Alguns países da América Latina foram às últimas consequências. Foi uma luta árdua, mas os militares, autores de crimes contra cidadãos, foram processados e condenados. E, para tanto, foram importantes os movimentos sociais, como o de mães e avós da Praça de Mayo, na Argentina, dentre outros. O que houve no Brasil não pode ser considerado justiça. Especialmente para os familiares e as pessoas que ainda estão vivas e sofreram tortura. As declarações relativas aos episódios de áudios sobre torturas e sobre a violência sofrida pela jornalista Míriam Leitão são sintomas de que o Brasil ainda não fez seu dever de casa. Esses casos já haviam sido denunciados pelo Projeto Brasil Nunca Mais, com base nos depoimentos de presos políticos na Justiça Militar e que constam de seus processos.
Rosa Meire – No caso da Justiça de Transição, quais foram as providências tomadas quanto ao seu tio, deputado Paulo Stuart Wright, além do reconhecimento formal de seu desaparecimento?
Sonia Jay Wright – Entre 1985, com o fim da ditadura militar, até o momento, houve apenas um arcabouço dessa chamada “Justiça de transição”. Em 2011 a ex-presidenta Dilma instituiu a Comissão Nacional da Verdade, que voltou a questionar a Lei da Anistia.
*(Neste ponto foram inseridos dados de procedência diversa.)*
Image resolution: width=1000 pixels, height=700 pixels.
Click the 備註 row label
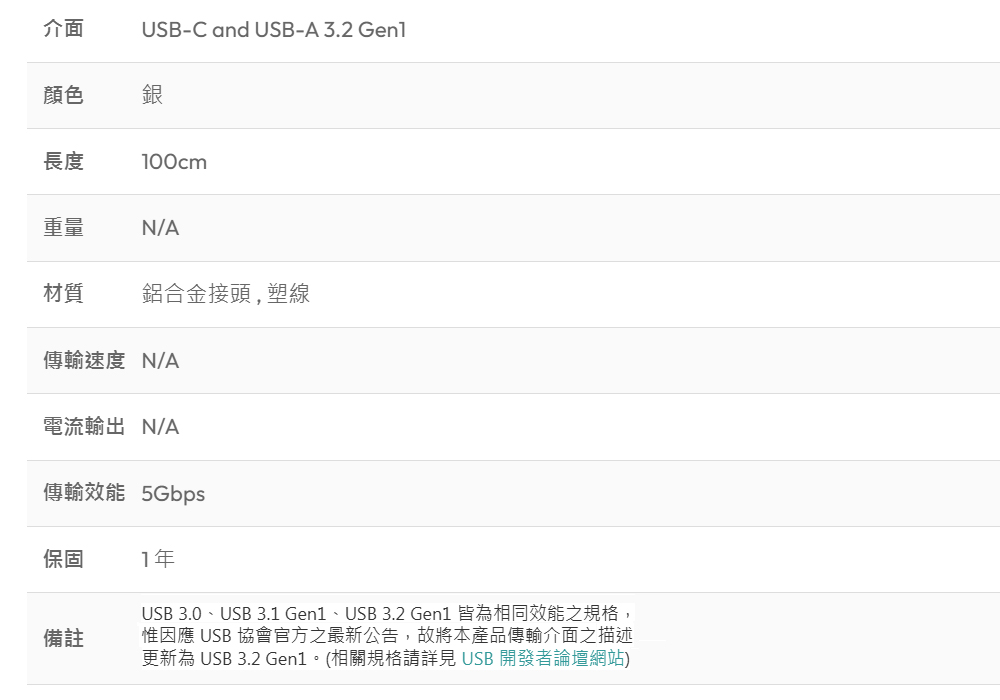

A Justiça de Transição que as famílias esperavam, com a punição dos torturadores, não foi implementada. Houve o reconhecimento formal obtido a partir da Comissão de Direitos Humanos instituída pelo ex-presidente Fernando Henrique Cardoso, na década de 1990, da inclusão do nome do meu tio Paulo. Houve, também, o pagamento de indenização à família e o restabelecimento recente do mandato cassado à época de Paulo Stuart Wright.
Mas, os restos mortais de meu tio até hoje não foram revelados e nem entregues à família para que possamos enterrá-lo dignamente. “O coronel tem um segredo: Paulo Wright não está em Cuba” é o título do livro de minha irmã Delora sobre tio Paulo que remete a um segredo nunca revelado pelos militares. Os responsáveis pelas mortes não foram efetivamente punidos. Até que isso seja feito, a família não terá a paz prometida pela Justiça de Transição. A anistia ampla, geral e irrestrita defendida pelos movimentos sociais não foi conquistada. A anistia do governo do presidente João Figueiredo, que fez parte da Justiça de Transição, nega as atrocidades e enfraquece as instituições democráticas. E o segredo ao qual o livro de minha irmã se refere, sobre o local onde estariam esses corpos, permanece.